Music is a perfect choice for this because it’s a domain in which meaning is directly derived from physics! But Weir only vaguely hints at it, and doesn’t flesh it out, or even really explain it to readers who are unfamiliar with psychoacoustics (which is almost everyone). In the book, Rocky employs fifths, octaves, and even minor seventh chords. A smart generalist might say “well this totally breaks immersion. Why on earth would Eridians know about western music theory concepts?” What Weir should have done is explain how these are built from basic physics primitives, but he never does. In my opinion, this is a huge oversight, because Weir’s entire schtick is to avoid being handwavy and ground all his claims in mathematical theory.
The one time he sort of does this is in this passage:
My mouth hangs open.
“You’re the only person on that huge ship?!”
He’s quiet for a moment, then says, “♫♩♪♫♩♪♫ ♫♪ ♩ ♪ ♫ ♫♪♫♪♩ ♫♪♩♪ ♫♩ ♪ ♫♩♪ ♫ ♩♪♫♩♪ ♫♩♪ ♫.”
Complete nonsense. Did my kludged-together translation software fail? I check it out. No, it’s working fine. I examine the waveforms. They seem similar to the ones I’d seen before. But they’re lower. Come to think of it, that whole sentence seemed lower in pitch than anything Rocky has ever said before. I select the whole segment in the software’s recording history and bump it up an octave. The octave is a universal thing, not specific to humans. It means doubling the frequency of every note.
This is the only part of the book where Weir hints at the universality of music. He is right. Quick refresher. What we think of as pitch is just frequency. Conventionally, the A above middle C is 440 hertz. This actually means “the sound we think of as A above middle C is defined as a sound wave vibrating 440 times per second”. More vibrations equals higher pitch. When you get to low enough frequencies, you go from hearing pitch (100 Hz) to a very low buzz (80 Hz) to literally “feeling” the bass as it vibrates your chest cavity (40 Hz) to hearing distinct taps (10 Hz).

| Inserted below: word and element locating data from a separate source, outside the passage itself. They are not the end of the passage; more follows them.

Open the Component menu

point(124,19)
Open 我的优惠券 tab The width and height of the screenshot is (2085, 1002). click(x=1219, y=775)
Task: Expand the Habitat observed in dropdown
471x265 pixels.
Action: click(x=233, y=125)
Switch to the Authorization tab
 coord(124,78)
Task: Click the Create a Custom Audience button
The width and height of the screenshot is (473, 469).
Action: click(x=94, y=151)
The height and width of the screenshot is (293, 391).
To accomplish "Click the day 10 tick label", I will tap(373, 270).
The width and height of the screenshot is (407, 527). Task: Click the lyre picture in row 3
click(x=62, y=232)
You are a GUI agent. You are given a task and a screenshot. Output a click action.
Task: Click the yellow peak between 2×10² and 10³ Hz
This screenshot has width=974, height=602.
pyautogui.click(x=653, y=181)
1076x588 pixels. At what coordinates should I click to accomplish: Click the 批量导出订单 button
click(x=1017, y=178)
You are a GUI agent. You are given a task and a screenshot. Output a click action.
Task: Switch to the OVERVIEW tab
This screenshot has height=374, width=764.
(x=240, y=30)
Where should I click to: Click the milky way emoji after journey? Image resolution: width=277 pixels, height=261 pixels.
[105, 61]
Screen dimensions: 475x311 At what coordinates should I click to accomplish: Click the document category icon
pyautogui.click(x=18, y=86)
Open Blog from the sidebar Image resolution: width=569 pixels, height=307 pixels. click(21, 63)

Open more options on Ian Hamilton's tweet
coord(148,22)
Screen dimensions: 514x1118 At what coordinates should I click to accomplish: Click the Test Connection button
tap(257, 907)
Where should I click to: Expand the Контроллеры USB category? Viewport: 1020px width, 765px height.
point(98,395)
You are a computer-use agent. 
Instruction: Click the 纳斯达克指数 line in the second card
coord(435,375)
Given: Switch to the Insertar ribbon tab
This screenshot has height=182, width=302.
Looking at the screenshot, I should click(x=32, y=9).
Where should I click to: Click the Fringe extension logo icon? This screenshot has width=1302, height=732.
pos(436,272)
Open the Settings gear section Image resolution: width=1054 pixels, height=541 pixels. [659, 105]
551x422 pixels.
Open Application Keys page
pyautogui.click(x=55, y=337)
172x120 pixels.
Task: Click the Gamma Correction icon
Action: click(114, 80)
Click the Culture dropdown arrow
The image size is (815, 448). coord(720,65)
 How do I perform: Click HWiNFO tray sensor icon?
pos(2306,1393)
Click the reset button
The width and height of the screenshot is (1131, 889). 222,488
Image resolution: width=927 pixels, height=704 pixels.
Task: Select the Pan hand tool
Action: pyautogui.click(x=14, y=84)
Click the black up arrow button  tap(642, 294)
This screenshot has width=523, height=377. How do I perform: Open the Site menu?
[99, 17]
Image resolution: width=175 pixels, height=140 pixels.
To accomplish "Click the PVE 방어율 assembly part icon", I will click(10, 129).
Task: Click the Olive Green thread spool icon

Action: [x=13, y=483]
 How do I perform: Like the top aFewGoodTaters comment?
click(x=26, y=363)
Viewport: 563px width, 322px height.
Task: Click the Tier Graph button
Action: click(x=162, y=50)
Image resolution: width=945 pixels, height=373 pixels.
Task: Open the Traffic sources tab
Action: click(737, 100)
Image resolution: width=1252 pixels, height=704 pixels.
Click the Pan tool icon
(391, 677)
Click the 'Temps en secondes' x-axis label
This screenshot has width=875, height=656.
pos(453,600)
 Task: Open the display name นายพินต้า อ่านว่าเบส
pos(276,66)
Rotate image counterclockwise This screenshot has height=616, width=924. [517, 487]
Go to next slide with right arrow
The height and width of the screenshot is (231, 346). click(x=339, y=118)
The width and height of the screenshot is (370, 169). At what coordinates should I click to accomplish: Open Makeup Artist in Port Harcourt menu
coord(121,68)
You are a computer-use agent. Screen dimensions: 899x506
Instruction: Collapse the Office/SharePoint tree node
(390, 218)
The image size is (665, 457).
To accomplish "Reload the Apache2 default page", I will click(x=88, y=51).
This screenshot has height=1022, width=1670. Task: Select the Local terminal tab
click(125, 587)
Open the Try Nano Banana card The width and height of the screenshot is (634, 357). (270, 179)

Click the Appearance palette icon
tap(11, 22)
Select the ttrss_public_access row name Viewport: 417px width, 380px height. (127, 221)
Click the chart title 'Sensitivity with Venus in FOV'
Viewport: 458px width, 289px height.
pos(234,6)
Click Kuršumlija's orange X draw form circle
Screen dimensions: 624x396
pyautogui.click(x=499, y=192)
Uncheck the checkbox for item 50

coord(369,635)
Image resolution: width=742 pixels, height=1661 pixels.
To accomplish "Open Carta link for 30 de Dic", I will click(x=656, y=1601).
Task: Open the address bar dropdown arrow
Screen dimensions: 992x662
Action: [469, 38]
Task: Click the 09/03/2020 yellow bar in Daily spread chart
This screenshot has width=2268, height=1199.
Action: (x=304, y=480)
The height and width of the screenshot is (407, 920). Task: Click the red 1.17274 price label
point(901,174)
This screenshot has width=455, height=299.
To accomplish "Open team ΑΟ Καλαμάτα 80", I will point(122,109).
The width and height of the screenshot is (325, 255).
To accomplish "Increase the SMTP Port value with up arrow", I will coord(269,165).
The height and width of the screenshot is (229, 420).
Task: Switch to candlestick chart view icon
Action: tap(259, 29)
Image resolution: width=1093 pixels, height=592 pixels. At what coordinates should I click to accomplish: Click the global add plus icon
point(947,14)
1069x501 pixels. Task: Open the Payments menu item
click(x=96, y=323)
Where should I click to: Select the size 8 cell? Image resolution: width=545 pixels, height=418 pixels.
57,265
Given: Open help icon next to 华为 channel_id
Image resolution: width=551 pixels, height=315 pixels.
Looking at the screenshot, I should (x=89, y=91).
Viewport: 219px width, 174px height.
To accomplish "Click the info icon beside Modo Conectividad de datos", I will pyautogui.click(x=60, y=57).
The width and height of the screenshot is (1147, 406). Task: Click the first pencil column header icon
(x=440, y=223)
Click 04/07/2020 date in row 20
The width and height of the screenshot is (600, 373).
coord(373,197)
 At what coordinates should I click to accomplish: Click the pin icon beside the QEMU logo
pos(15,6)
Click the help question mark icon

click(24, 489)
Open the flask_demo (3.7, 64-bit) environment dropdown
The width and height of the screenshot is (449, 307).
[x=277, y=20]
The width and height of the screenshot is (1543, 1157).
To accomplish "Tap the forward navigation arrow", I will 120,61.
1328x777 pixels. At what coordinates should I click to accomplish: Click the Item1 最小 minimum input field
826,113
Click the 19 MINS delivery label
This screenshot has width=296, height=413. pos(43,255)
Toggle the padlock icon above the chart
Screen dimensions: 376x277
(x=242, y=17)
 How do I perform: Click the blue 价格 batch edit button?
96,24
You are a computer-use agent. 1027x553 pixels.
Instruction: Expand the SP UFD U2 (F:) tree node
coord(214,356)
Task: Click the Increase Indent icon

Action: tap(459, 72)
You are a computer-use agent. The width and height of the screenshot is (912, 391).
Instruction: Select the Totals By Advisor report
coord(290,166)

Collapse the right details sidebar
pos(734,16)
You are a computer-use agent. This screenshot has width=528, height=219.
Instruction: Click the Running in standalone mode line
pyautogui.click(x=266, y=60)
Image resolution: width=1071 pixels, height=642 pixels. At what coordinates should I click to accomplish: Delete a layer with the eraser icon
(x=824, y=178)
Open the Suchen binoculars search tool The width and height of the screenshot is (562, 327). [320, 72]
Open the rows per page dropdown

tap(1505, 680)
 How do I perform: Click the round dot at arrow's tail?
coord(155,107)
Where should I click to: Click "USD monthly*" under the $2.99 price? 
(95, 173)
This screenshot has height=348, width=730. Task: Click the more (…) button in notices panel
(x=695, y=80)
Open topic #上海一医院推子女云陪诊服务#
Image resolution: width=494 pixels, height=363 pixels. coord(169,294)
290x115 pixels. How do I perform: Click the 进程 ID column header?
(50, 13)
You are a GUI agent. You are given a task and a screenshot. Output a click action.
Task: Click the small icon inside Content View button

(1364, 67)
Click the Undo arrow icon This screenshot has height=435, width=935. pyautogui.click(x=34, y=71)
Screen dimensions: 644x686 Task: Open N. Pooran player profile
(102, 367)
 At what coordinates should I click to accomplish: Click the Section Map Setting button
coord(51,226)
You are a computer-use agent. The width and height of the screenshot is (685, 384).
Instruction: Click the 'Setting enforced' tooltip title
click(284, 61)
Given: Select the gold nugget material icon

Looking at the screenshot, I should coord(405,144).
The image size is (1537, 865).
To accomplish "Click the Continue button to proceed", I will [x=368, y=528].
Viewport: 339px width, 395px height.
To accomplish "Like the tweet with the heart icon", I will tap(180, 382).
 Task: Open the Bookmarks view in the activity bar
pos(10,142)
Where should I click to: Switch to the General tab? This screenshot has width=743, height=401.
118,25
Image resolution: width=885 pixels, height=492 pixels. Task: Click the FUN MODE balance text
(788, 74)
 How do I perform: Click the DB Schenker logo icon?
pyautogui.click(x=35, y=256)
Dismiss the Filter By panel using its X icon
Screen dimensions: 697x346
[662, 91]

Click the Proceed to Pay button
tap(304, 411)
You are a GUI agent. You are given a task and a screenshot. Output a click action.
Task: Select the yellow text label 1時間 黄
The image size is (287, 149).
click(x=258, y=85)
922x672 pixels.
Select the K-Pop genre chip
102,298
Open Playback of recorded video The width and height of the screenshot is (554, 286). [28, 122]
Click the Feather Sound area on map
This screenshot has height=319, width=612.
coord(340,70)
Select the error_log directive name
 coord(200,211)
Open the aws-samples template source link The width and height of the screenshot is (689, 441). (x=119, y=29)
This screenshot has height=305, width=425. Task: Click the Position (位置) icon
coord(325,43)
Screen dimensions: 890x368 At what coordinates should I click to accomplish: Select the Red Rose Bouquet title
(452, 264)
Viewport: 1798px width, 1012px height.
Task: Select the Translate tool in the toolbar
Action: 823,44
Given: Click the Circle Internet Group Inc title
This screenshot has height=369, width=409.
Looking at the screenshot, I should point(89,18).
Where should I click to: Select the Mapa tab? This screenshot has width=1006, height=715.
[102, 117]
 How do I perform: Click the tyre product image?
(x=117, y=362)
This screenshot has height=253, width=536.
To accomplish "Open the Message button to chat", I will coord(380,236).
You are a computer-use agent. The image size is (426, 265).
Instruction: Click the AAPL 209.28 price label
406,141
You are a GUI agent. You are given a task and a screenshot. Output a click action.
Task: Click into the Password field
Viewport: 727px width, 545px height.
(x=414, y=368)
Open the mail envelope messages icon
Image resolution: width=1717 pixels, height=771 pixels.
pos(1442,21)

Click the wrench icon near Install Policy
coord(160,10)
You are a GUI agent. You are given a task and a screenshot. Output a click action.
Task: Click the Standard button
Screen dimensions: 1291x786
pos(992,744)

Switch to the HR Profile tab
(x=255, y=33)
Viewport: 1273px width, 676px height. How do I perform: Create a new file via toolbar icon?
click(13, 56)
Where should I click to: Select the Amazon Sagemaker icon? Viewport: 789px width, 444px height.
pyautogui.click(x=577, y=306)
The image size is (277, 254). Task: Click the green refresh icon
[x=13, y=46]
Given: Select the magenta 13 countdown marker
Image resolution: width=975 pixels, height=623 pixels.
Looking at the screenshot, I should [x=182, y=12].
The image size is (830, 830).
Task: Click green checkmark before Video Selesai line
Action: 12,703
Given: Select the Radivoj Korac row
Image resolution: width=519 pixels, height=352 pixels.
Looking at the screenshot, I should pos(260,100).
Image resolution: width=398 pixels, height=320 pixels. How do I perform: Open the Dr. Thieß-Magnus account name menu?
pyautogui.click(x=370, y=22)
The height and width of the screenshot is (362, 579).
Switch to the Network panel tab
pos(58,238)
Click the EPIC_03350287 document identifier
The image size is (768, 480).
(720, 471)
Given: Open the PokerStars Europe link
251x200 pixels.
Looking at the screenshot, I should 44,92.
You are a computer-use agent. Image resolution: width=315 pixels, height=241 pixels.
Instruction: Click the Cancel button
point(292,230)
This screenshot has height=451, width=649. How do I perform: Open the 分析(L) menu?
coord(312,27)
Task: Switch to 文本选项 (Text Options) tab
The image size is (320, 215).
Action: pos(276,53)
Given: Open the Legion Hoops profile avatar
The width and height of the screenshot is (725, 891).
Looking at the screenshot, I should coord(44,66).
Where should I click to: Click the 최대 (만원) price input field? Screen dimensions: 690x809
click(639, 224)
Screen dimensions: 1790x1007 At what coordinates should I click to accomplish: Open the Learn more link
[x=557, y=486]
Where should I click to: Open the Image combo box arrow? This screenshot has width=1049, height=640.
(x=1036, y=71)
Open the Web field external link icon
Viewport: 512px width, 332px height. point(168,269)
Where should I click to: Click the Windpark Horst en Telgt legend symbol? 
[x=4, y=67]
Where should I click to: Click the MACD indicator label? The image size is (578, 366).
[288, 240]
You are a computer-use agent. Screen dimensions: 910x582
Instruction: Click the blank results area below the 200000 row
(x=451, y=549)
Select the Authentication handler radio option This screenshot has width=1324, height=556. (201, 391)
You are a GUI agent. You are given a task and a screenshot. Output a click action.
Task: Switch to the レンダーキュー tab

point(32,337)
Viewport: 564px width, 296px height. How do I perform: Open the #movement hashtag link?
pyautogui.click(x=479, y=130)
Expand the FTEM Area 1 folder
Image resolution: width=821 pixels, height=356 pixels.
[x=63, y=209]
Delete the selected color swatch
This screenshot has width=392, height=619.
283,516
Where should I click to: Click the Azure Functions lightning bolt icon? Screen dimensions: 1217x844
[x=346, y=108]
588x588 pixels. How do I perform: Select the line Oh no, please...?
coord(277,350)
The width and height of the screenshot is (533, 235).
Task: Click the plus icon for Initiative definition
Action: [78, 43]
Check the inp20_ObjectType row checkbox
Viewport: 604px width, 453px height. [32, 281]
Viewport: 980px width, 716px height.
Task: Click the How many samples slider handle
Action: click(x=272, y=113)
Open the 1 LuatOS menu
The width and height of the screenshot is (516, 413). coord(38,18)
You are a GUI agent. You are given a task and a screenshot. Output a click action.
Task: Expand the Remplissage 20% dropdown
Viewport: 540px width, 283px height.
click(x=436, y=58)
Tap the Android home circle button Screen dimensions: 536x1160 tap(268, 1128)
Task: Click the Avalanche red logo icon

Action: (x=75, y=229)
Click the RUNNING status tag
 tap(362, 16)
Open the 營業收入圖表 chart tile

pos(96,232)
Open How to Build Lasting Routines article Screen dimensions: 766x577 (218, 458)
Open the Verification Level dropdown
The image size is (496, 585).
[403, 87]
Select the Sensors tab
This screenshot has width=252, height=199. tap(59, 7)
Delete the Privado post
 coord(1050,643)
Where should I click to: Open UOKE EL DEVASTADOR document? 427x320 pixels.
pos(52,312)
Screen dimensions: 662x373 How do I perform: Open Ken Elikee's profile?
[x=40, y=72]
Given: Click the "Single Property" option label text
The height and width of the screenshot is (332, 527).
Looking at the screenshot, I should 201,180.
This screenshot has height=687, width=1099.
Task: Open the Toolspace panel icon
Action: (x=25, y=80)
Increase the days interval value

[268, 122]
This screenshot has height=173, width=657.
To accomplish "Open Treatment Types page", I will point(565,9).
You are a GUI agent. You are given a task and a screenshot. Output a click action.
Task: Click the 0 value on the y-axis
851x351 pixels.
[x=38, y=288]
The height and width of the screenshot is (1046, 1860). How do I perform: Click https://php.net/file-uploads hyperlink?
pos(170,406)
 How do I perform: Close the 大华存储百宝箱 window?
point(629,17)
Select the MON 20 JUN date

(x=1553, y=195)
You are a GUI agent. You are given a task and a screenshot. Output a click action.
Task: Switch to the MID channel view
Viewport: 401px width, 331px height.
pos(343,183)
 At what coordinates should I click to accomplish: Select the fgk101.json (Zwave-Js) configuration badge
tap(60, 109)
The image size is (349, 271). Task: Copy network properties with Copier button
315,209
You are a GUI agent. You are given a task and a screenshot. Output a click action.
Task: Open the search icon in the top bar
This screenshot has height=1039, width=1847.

Now intervals. An 88-key piano contains a range of 27 to 4186 Hz over seven and a third octaves. Those octaves are subdivided, in western music, into 12 semitones (but you can divide them however you like). In case you can’t imagine what an octave sounds like, think of the first two notes (some…..WHERE) in Somewhere Over The Rainbow.
All an octave is, as Weir says, is a doubling of frequency. On a piano, the As are 27.5 Hz, 55 Hz, 110 Hz, 220 Hz, 440 Hz, 880 Hz and so on. But why do octaves sound “good”? Why might humans and Eridians be interested in octaves specifically as opposed to any other interval?
People will give you a lot of second-order answers to this question – octaves minimize “beating”, octaves are the second harmonic in the series – but the fundamental reason is simply that a 2:1 frequency ratio is perfectly periodic. The wave cycles of the two notes line up perfectly, with the shorter cycles of the higher note amplifying the slower cycles of the lower half the time. A 2:1 ratio of frequencies is the least confusing auditory pattern our brains can receive. So we find octaves pleasant. They feel “stable” or “simple”.
That one’s easy enough. How about all of the other intervals? And how does Rocky know what a dominant seventh is?
“Okay,” he finally says. “Name is ♫♩♪♫.”
I don’t need the frequency analyzer anymore. That was an A-below-middle-C major fifth, followed by an E-flat octave, and then a G-minor seventh.
I enter it into my spreadsheet. Though I don’t know why. I haven’t had to look at that thing in days.
“What does it mean?”
“It is name of my mate.”
This is where in reading the book I started to feel pained.
There is actually a good answer as to why Rocky might know what major fifths and sevenths are, and might prefer them in his chordal language.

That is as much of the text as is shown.